Problem was, the navigation was fundamentally the same. We had reorganized the menu, not simplify it. And it led to bigger complications:
Adding two menu levels added steps to access any feature.
We'd be forced to create landing pages for every module.
Reassess. Reset. Repeat.
At this point, my team was disappointed with the outcome. We asked if this was the extent of improvement possible, because it felt more like a re-theming (without addressing the underlying problem). So we headed back to the drawing board; but we kept a lot what we learnt from the previous iteration.
The applets were a solid foundation; we needed a way to remove the menu within modules. What I created to achieve this was a tabbed interface shown below:
This layout all but eliminated the menu. It also made the overall process easier to visualize. However, it still didn't reduce the process. If there were three tabs, there were three tables, three filters, and three sets of programs to fetch essentially the same data.

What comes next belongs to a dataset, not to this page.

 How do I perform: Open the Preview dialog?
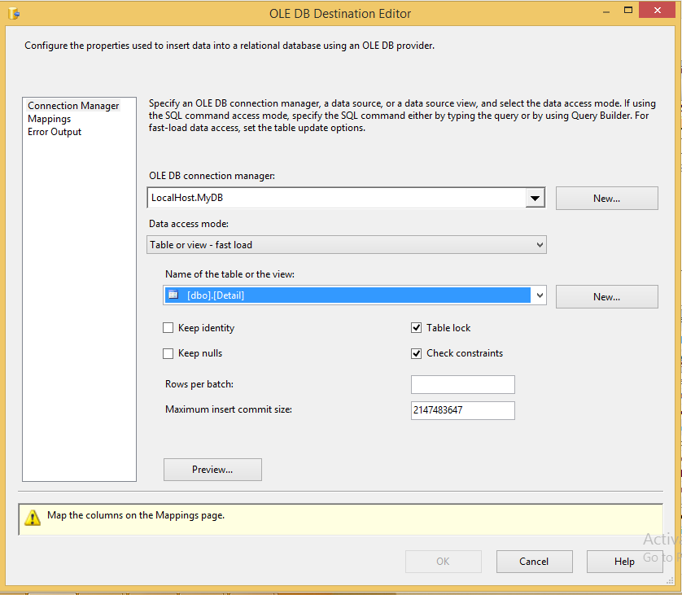(x=212, y=469)
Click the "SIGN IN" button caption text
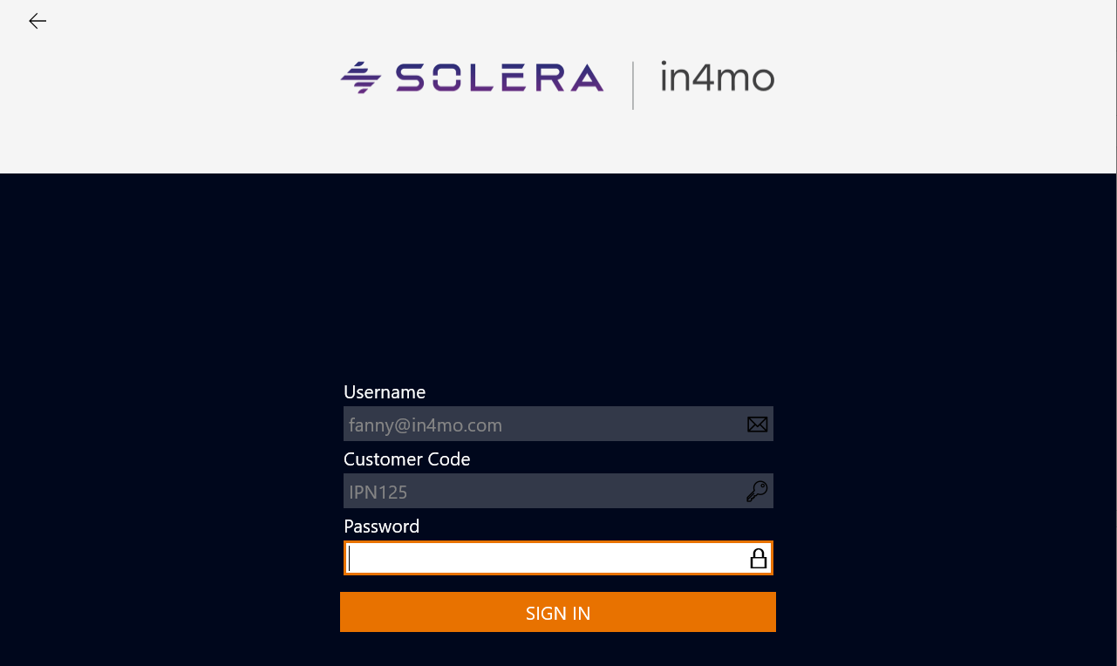The width and height of the screenshot is (1117, 666). click(558, 614)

This wasn't really solving the navigation problem.
Like the grid of apps, tabs were a good idea; what we needed was a better way to execute processes.
Rethinking the Workflow
The current process wasn't optimized for mobile, which meant it needed rethinking.
The solution came from an unlikely source: buying recommendations on e-commerce platforms. These recommendations reduce friction encouraging more time and money spent on their platforms. In our case, the "next action" recommendations give users simple single-screen management of documents.

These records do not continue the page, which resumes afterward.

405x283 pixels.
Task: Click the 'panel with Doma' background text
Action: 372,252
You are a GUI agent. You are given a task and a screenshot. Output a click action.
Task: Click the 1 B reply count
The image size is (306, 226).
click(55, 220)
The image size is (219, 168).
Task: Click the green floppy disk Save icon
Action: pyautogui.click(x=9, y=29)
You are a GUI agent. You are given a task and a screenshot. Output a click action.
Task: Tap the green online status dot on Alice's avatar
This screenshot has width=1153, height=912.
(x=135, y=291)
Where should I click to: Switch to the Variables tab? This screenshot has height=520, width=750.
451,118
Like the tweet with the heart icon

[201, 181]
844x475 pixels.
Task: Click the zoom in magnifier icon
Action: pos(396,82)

Since this presented a fundamental change in architecture, I came up with the idea to highlight the action column to help the user easily locate and understand it. User tests are ongoing (as of late-2021) but initial feedback is promising.

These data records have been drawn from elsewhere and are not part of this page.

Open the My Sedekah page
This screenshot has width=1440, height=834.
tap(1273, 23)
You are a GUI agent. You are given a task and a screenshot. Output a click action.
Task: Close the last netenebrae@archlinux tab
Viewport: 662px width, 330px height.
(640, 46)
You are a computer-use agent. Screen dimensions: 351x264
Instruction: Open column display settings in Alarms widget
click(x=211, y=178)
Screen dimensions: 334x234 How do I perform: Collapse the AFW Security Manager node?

Imagine an email program that made a separate app for each task. Besides cluttering your screen, it makes mail management difficult.
This was our process in a nutshell; it wasn't intuitive for mobile users.
Combining Related Workflows
By integrating multiple steps (and effectively multiple screens) into one table, I was able to shrink the process footprint of any document. An unintended consequence of this was the perceived 'lightness' it created.
This also gave Upendra and I the ability to visualize documents as not just singular entities but as part of a larger activity as well. Take for instance, Trip Planner. This module is a combination of two previously independent modules that users had to visit separately to perform the single activity of planning a trip.
This new way of thinking about documents unlocked a great potential for simplifying this product.
Containers: Circling Back to Navigation
With the ability to simplify and reduce modules it was time to revisit the menu structure. At the very start of this project, we had identified two clusters of data: input and output. It suddenly became clear that this was the best method to group all features.
All output data was clubbed to the top, with the search-bar as the focal point. All input features were neatly tucked behind an action button.
This does away the menu in a traditional sense.
Seeing Containers in Action
A preview of the new grouping structure is shown below. I've used a desktop layout for its linear navigation.
Putting Everything Together
Use the guides to navigate the below interface:
Quick search →
Advanced search →
← Menu of input activities
← Reports and dashboards
Project's Outcome & Future
With a direction in place, the recommendations from this project were handed over to respective product managers to take ahead.
Get Client Buy-in
Deploy First Module
Design System Distributed
Onboard All Critical Processes
We chose a non-radical approach to redesign our system. We decided on keeping our current UI, and instead focussing on implementing the new process, thereby lowering friction.
One of the reimagined modules for on-ground staff was deployed with 500 bikers for a major Indian firm, with resounding success.
A Note on Privacy
Throughout this case, I've tried my best to balance the amount of details I share to highlight this project's journey while avoiding sensitive data, features or sales figures from being disclosed. I still hope you found it informative and enjoyable!